STATED PROBLEM: Reproduce every one of the items below, word for word and unchanged.

(Data lines)
* * *
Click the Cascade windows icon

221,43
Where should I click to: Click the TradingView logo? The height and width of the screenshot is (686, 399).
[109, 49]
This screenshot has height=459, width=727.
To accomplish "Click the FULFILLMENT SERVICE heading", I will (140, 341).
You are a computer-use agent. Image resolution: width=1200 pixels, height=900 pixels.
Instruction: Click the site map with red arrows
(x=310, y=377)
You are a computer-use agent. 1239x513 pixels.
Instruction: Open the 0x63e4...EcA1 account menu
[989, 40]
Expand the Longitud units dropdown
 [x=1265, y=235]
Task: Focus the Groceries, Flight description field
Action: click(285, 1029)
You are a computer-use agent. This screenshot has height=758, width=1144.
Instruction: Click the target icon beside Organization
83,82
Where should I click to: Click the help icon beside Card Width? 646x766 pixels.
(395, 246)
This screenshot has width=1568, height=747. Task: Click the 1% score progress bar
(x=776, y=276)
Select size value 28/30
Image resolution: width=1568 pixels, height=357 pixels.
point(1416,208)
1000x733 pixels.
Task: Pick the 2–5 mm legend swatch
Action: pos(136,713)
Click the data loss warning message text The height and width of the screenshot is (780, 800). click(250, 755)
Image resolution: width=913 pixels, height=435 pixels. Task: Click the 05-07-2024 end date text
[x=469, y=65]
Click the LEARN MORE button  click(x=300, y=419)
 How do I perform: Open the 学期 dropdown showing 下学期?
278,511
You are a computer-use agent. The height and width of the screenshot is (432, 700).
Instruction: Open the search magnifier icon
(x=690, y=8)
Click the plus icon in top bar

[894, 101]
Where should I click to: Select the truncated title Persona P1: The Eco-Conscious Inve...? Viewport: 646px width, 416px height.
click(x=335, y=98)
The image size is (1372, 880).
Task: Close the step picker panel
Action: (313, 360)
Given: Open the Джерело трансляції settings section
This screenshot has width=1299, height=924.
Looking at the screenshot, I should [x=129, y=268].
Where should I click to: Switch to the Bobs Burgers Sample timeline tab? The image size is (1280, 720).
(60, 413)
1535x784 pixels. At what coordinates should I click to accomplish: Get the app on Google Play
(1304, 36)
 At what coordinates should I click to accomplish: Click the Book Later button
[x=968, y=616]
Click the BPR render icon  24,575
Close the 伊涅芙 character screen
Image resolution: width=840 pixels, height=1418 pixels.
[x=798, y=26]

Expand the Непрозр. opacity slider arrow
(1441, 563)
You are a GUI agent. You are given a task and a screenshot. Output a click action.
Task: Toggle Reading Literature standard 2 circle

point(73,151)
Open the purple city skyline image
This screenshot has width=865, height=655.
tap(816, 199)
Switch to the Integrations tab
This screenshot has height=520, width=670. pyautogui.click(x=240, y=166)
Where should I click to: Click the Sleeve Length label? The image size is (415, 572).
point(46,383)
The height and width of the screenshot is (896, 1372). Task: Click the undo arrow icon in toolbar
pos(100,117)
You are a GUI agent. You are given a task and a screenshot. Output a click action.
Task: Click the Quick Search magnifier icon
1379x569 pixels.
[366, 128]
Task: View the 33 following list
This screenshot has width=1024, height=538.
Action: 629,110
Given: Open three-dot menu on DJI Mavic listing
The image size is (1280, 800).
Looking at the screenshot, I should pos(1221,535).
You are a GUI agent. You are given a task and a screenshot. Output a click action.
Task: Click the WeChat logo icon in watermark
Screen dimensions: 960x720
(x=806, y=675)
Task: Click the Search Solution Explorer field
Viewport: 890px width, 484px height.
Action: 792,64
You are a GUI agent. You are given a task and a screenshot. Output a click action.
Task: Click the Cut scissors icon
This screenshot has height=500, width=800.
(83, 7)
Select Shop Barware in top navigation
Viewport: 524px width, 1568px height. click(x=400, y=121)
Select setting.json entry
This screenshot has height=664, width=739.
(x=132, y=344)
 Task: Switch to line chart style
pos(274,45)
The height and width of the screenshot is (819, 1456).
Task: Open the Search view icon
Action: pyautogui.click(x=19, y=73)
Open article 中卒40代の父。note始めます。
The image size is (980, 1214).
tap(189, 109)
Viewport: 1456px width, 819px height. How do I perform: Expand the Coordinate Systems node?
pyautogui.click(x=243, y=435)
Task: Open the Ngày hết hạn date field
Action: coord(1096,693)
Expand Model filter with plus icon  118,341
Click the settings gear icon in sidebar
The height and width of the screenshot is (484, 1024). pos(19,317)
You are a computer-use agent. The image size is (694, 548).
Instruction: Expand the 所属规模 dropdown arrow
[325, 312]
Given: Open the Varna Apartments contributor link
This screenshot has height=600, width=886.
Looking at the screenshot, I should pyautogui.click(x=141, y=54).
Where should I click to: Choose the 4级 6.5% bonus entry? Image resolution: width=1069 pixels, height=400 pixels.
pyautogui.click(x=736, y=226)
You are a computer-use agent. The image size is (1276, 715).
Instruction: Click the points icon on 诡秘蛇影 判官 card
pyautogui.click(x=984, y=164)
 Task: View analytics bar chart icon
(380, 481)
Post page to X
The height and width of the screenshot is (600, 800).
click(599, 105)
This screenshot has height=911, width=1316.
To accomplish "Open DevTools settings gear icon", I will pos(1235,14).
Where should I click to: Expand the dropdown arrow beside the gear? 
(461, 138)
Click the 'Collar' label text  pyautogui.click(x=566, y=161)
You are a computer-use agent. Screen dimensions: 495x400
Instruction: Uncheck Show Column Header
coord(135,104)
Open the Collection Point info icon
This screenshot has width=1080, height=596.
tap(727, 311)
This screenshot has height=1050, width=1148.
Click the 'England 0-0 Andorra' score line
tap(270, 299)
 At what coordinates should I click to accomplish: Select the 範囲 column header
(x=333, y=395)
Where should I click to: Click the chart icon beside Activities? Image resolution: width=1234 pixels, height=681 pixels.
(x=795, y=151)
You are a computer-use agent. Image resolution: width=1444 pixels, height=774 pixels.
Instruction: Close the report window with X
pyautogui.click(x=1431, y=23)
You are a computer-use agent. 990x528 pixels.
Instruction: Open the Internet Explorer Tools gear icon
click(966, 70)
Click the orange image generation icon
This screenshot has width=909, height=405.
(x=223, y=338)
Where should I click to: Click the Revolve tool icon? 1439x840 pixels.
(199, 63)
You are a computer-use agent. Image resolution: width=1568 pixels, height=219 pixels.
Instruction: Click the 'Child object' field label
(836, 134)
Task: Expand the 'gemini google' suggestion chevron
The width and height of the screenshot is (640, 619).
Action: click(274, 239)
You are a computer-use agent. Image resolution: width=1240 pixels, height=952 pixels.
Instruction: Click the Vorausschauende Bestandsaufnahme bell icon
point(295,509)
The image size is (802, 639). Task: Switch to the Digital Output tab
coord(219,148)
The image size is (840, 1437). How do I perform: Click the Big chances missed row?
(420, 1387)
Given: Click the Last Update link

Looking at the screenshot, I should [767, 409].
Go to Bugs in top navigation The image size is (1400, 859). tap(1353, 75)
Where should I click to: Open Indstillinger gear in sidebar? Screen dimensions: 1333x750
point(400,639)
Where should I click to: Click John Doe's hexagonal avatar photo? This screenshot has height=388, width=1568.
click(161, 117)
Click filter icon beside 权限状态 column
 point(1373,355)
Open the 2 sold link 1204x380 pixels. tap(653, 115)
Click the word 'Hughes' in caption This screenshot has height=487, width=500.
* * *
COMPLETE OUTPUT:
Click the Cascade windows icon

221,43
Where should I click to: Click the TradingView logo? The height and width of the screenshot is (686, 399).
[109, 49]
This screenshot has height=459, width=727.
To accomplish "Click the FULFILLMENT SERVICE heading", I will (140, 341).
You are a computer-use agent. Image resolution: width=1200 pixels, height=900 pixels.
Instruction: Click the site map with red arrows
(x=310, y=377)
You are a computer-use agent. 1239x513 pixels.
Instruction: Open the 0x63e4...EcA1 account menu
[989, 40]
Expand the Longitud units dropdown
 [x=1265, y=235]
Task: Focus the Groceries, Flight description field
Action: click(285, 1029)
You are a computer-use agent. This screenshot has height=758, width=1144.
Instruction: Click the target icon beside Organization
83,82
Where should I click to: Click the help icon beside Card Width? 646x766 pixels.
(395, 246)
This screenshot has width=1568, height=747. Task: Click the 1% score progress bar
(x=776, y=276)
Select size value 28/30
Image resolution: width=1568 pixels, height=357 pixels.
point(1416,208)
1000x733 pixels.
Task: Pick the 2–5 mm legend swatch
Action: pos(136,713)
Click the data loss warning message text The height and width of the screenshot is (780, 800). click(250, 755)
Image resolution: width=913 pixels, height=435 pixels. Task: Click the 05-07-2024 end date text
[x=469, y=65]
Click the LEARN MORE button  click(x=300, y=419)
 How do I perform: Open the 学期 dropdown showing 下学期?
278,511
You are a computer-use agent. The height and width of the screenshot is (432, 700).
Instruction: Open the search magnifier icon
(x=690, y=8)
Click the plus icon in top bar

[894, 101]
Where should I click to: Select the truncated title Persona P1: The Eco-Conscious Inve...? Viewport: 646px width, 416px height.
click(x=335, y=98)
The image size is (1372, 880).
Task: Close the step picker panel
Action: (313, 360)
Given: Open the Джерело трансляції settings section
This screenshot has width=1299, height=924.
Looking at the screenshot, I should [x=129, y=268].
Where should I click to: Switch to the Bobs Burgers Sample timeline tab? The image size is (1280, 720).
(60, 413)
1535x784 pixels. At what coordinates should I click to accomplish: Get the app on Google Play
(1304, 36)
 At what coordinates should I click to accomplish: Click the Book Later button
[x=968, y=616]
Click the BPR render icon  24,575
Close the 伊涅芙 character screen
Image resolution: width=840 pixels, height=1418 pixels.
[x=798, y=26]

Expand the Непрозр. opacity slider arrow
(1441, 563)
You are a GUI agent. You are given a task and a screenshot. Output a click action.
Task: Toggle Reading Literature standard 2 circle

point(73,151)
Open the purple city skyline image
This screenshot has width=865, height=655.
tap(816, 199)
Switch to the Integrations tab
This screenshot has height=520, width=670. pyautogui.click(x=240, y=166)
Where should I click to: Click the Sleeve Length label? The image size is (415, 572).
point(46,383)
The height and width of the screenshot is (896, 1372). Task: Click the undo arrow icon in toolbar
pos(100,117)
You are a GUI agent. You are given a task and a screenshot. Output a click action.
Task: Click the Quick Search magnifier icon
1379x569 pixels.
[366, 128]
Task: View the 33 following list
This screenshot has width=1024, height=538.
Action: 629,110
Given: Open three-dot menu on DJI Mavic listing
The image size is (1280, 800).
Looking at the screenshot, I should pos(1221,535).
You are a GUI agent. You are given a task and a screenshot. Output a click action.
Task: Click the WeChat logo icon in watermark
Screen dimensions: 960x720
(x=806, y=675)
Task: Click the Search Solution Explorer field
Viewport: 890px width, 484px height.
Action: 792,64
You are a GUI agent. You are given a task and a screenshot. Output a click action.
Task: Click the Cut scissors icon
This screenshot has height=500, width=800.
(83, 7)
Select Shop Barware in top navigation
Viewport: 524px width, 1568px height. click(x=400, y=121)
Select setting.json entry
This screenshot has height=664, width=739.
(x=132, y=344)
 Task: Switch to line chart style
pos(274,45)
The height and width of the screenshot is (819, 1456).
Task: Open the Search view icon
Action: pyautogui.click(x=19, y=73)
Open article 中卒40代の父。note始めます。
The image size is (980, 1214).
tap(189, 109)
Viewport: 1456px width, 819px height. How do I perform: Expand the Coordinate Systems node?
pyautogui.click(x=243, y=435)
Task: Open the Ngày hết hạn date field
Action: coord(1096,693)
Expand Model filter with plus icon  118,341
Click the settings gear icon in sidebar
The height and width of the screenshot is (484, 1024). pos(19,317)
You are a computer-use agent. The image size is (694, 548).
Instruction: Expand the 所属规模 dropdown arrow
[325, 312]
Given: Open the Varna Apartments contributor link
This screenshot has height=600, width=886.
Looking at the screenshot, I should pyautogui.click(x=141, y=54).
Where should I click to: Choose the 4级 6.5% bonus entry? Image resolution: width=1069 pixels, height=400 pixels.
pyautogui.click(x=736, y=226)
You are a computer-use agent. The image size is (1276, 715).
Instruction: Click the points icon on 诡秘蛇影 判官 card
pyautogui.click(x=984, y=164)
 Task: View analytics bar chart icon
(380, 481)
Post page to X
The height and width of the screenshot is (600, 800).
click(599, 105)
This screenshot has height=911, width=1316.
To accomplish "Open DevTools settings gear icon", I will pos(1235,14).
Where should I click to: Expand the dropdown arrow beside the gear? 
(461, 138)
Click the 'Collar' label text  pyautogui.click(x=566, y=161)
You are a computer-use agent. Screen dimensions: 495x400
Instruction: Uncheck Show Column Header
coord(135,104)
Open the Collection Point info icon
This screenshot has width=1080, height=596.
tap(727, 311)
This screenshot has height=1050, width=1148.
Click the 'England 0-0 Andorra' score line
tap(270, 299)
 At what coordinates should I click to accomplish: Select the 範囲 column header
(x=333, y=395)
Where should I click to: Click the chart icon beside Activities? Image resolution: width=1234 pixels, height=681 pixels.
(x=795, y=151)
You are a computer-use agent. Image resolution: width=1444 pixels, height=774 pixels.
Instruction: Close the report window with X
pyautogui.click(x=1431, y=23)
You are a computer-use agent. 990x528 pixels.
Instruction: Open the Internet Explorer Tools gear icon
click(966, 70)
Click the orange image generation icon
This screenshot has width=909, height=405.
(x=223, y=338)
Where should I click to: Click the Revolve tool icon? 1439x840 pixels.
(199, 63)
You are a computer-use agent. Image resolution: width=1568 pixels, height=219 pixels.
Instruction: Click the 'Child object' field label
(836, 134)
Task: Expand the 'gemini google' suggestion chevron
The width and height of the screenshot is (640, 619).
Action: click(274, 239)
You are a computer-use agent. Image resolution: width=1240 pixels, height=952 pixels.
Instruction: Click the Vorausschauende Bestandsaufnahme bell icon
point(295,509)
The image size is (802, 639). Task: Switch to the Digital Output tab
coord(219,148)
The image size is (840, 1437). How do I perform: Click the Big chances missed row?
(420, 1387)
Given: Click the Last Update link

Looking at the screenshot, I should [767, 409].
Go to Bugs in top navigation The image size is (1400, 859). tap(1353, 75)
Where should I click to: Open Indstillinger gear in sidebar? Screen dimensions: 1333x750
point(400,639)
Where should I click to: Click John Doe's hexagonal avatar photo? This screenshot has height=388, width=1568.
click(161, 117)
Click filter icon beside 权限状态 column
 point(1373,355)
Open the 2 sold link 1204x380 pixels. tap(653, 115)
Click the word 'Hughes' in caption This screenshot has height=487, width=500.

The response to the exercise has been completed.